Pero Jesús no aceptó. ¿Por qué? ¿Por qué le dijo que volviera a su familia y relatara cómo Dios había actuado en su vida? Quizás, porque sus familiares necesitaban verlo sano y cuerdo; necesitaban escuchar que él mismo contara su experiencia y ellos fueran testigos de su increíble transformación.
Por años, su familia lo había conocido como endemoniado. Ahora, de repente, él estaba en paz y en su sano juicio. ¡Qué emocionante debe haber sido verlo curado y escuchar su historia; sin duda eso les ayudaría a creer en Jesús!
Además, es posible que el hombre tuviera que reparar los daños causados. Recordemos que los aldeanos lo tenían que sujetar con cadenas. Tal vez a él le habría gustado más permanecer con Cristo, pero tenía que regresar a la ciudad y afrontar los perjuicios cometidos y a las personas a quienes había dañado.
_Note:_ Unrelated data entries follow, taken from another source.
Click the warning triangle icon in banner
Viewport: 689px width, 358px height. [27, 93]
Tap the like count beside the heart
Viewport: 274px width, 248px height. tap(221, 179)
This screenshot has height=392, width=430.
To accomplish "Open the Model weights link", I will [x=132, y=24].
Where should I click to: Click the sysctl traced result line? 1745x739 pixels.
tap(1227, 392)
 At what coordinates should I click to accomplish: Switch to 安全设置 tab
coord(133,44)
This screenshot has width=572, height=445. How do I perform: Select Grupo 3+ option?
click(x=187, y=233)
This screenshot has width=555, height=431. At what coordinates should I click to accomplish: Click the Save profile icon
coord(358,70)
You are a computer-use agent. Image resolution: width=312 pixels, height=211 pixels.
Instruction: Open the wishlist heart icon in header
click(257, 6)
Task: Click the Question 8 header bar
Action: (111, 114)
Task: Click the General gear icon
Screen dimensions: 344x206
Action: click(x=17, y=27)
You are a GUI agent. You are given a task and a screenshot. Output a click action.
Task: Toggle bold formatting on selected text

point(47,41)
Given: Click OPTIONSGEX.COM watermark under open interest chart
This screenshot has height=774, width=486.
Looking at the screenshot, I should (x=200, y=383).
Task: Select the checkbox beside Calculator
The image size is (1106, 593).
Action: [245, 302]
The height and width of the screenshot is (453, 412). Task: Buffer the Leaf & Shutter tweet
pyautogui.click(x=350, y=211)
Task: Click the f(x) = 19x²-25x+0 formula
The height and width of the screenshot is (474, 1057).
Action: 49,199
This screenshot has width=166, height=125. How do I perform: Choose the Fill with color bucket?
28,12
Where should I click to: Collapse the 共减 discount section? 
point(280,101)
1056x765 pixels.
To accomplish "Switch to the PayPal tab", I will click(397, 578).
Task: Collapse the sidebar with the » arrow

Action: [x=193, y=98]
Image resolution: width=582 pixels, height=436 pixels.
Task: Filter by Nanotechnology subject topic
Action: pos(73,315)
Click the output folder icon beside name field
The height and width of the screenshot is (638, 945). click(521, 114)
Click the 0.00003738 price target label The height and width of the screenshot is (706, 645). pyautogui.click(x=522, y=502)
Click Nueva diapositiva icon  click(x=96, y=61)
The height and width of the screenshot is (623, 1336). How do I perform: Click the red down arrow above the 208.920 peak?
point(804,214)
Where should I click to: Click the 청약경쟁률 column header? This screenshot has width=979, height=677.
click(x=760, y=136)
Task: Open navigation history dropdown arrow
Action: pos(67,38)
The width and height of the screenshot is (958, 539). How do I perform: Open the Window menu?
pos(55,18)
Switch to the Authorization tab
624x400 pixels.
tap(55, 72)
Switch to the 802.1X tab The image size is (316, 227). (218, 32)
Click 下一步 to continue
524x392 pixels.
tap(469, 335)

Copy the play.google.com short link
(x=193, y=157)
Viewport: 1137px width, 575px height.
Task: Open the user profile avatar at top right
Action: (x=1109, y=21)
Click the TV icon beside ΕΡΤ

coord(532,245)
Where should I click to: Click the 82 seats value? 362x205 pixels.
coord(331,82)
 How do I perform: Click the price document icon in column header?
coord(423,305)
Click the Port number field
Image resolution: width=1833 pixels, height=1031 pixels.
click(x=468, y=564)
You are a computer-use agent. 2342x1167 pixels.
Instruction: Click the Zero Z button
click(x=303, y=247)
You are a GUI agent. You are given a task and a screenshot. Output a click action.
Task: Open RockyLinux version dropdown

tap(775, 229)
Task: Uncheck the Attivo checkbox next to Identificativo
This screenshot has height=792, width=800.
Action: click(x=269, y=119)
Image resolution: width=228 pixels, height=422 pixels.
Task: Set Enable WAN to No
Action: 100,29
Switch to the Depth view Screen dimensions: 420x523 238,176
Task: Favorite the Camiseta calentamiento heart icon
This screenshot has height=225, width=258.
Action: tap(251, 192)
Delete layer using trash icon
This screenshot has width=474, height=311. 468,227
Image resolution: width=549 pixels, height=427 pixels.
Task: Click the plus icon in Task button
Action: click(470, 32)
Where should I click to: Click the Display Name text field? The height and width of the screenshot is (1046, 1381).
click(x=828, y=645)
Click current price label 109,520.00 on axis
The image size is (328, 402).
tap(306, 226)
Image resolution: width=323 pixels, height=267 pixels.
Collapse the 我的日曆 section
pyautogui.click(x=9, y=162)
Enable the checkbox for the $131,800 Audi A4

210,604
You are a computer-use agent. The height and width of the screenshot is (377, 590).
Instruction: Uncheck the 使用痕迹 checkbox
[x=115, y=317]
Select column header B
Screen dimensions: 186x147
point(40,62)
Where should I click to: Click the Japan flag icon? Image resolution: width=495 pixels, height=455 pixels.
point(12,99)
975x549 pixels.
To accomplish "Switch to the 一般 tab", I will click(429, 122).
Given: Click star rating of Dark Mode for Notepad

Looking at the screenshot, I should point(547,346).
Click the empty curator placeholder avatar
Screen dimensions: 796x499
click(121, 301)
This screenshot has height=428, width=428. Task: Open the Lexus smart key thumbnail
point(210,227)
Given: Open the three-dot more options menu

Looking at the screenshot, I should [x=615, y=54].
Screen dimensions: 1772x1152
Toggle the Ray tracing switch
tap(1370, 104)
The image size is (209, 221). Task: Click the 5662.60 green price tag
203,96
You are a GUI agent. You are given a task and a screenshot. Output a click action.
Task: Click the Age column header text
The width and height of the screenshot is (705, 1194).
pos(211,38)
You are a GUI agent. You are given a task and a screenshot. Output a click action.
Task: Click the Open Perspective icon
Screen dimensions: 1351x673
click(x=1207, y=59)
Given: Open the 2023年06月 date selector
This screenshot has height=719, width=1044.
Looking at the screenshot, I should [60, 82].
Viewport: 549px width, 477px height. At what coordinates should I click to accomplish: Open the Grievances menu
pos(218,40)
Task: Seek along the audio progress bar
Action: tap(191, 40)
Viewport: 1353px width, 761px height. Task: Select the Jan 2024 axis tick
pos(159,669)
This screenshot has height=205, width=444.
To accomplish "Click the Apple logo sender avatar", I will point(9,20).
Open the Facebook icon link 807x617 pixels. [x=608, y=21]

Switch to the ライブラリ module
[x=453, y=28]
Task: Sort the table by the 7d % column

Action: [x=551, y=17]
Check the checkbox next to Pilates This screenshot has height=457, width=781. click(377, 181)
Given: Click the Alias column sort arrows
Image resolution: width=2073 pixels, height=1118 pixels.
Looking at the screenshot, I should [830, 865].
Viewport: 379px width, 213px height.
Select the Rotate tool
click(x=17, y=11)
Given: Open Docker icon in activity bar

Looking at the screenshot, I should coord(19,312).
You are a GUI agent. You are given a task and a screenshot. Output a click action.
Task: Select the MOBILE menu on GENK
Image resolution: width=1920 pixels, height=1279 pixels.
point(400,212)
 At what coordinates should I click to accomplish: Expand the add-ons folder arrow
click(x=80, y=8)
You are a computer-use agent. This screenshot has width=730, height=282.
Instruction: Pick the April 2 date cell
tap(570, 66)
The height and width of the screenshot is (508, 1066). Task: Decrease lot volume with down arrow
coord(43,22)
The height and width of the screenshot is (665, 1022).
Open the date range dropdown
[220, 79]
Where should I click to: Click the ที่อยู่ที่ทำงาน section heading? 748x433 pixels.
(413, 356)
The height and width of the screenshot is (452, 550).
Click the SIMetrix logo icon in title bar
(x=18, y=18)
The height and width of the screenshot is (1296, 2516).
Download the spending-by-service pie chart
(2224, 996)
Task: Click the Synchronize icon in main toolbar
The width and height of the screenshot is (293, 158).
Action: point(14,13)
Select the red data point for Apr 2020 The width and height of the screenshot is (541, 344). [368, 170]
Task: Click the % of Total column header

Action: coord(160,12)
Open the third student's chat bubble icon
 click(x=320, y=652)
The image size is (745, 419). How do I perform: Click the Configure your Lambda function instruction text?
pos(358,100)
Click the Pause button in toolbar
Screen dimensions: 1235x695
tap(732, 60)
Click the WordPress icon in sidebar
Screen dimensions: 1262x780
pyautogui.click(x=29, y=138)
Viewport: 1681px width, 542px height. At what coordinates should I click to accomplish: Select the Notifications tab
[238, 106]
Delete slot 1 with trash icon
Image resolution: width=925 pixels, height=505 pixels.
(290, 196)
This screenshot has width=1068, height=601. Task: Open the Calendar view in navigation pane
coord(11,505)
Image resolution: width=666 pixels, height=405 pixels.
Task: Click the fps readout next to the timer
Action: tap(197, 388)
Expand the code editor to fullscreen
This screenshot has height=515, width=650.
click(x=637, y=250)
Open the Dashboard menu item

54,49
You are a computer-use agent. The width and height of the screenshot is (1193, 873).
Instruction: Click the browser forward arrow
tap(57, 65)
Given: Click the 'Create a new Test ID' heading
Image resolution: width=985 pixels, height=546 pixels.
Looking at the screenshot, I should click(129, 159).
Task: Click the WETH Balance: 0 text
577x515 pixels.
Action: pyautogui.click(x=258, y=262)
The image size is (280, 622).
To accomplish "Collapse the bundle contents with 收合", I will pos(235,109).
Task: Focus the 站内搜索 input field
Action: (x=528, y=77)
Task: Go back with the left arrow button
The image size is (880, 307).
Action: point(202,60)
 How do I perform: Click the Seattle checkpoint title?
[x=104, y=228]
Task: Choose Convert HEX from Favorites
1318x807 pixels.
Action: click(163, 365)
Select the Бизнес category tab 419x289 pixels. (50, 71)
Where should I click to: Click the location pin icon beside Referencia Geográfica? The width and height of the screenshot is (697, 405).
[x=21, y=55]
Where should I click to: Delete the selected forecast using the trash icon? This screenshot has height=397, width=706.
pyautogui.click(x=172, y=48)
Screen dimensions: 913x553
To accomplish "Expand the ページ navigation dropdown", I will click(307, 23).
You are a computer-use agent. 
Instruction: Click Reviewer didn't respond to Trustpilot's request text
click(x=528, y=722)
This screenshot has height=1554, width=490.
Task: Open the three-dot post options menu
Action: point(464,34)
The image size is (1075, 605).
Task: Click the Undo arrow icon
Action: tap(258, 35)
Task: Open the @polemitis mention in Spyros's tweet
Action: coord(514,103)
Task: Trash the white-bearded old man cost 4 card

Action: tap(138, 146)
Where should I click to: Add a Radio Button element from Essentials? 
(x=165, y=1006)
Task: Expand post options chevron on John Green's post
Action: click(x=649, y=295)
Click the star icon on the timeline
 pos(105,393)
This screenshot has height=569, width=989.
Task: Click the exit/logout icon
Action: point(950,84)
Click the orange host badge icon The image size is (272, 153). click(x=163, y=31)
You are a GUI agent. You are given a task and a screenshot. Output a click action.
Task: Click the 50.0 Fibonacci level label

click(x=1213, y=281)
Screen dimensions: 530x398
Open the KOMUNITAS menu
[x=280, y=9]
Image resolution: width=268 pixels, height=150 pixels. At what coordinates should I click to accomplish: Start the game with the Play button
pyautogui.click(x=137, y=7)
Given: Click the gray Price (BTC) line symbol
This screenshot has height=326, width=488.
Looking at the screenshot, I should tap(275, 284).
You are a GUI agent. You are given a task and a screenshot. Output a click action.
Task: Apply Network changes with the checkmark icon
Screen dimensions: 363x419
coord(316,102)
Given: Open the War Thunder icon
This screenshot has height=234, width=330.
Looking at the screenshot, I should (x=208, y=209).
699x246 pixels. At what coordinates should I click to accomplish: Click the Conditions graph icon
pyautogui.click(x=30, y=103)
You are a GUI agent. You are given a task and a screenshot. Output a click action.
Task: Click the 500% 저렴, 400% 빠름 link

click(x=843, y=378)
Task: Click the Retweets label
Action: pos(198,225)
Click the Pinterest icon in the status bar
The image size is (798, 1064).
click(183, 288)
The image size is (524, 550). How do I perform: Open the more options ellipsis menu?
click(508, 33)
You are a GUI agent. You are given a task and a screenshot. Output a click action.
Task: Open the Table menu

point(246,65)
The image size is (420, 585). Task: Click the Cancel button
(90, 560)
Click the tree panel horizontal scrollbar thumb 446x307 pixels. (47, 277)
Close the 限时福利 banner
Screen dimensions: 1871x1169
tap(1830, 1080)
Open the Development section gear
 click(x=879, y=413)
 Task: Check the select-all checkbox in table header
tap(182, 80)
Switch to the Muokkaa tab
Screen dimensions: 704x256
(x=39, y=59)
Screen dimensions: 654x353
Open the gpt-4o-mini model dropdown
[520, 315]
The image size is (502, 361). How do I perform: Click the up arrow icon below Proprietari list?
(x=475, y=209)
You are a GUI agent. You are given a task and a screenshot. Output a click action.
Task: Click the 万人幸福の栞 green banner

Jesús sabía que el testimonio del hombre y la humildad con que buscara la reconciliación podían hacer que la gente de esta ciudad gentil aceptara la fe.
A veces nos sucede algo parecido a nosotros. Nos encanta vernos libres de un hábito de pecado o de un prejuicio arraigado y queremos dedicarnos a servir al Señor, lo cual es bueno. Pero todavía no queremos enfrentar a quienes hayamos herido o menospreciado, nos falta humildad para pedir perdón.
¡Pero así se construye el Reino de los cielos! Dios utiliza nuestra sinceridad para demostrar que cualquier persona puede librarse de males emocionales y hasta físicos si admite humildemente sus faltas y perdona.
Si tú, hermano, ves que este puede ser un testimonio tuyo, ve y cuéntales a tus familiares y amigos todo lo que el Señor ha hecho en tu favor.
“Gracias, Señor, por haberme sanado y cambiado cuando reconocí y confesé mis pecados. Ayúdame, te lo ruego, a ser un eficaz testigo de tu amor y tu poder.”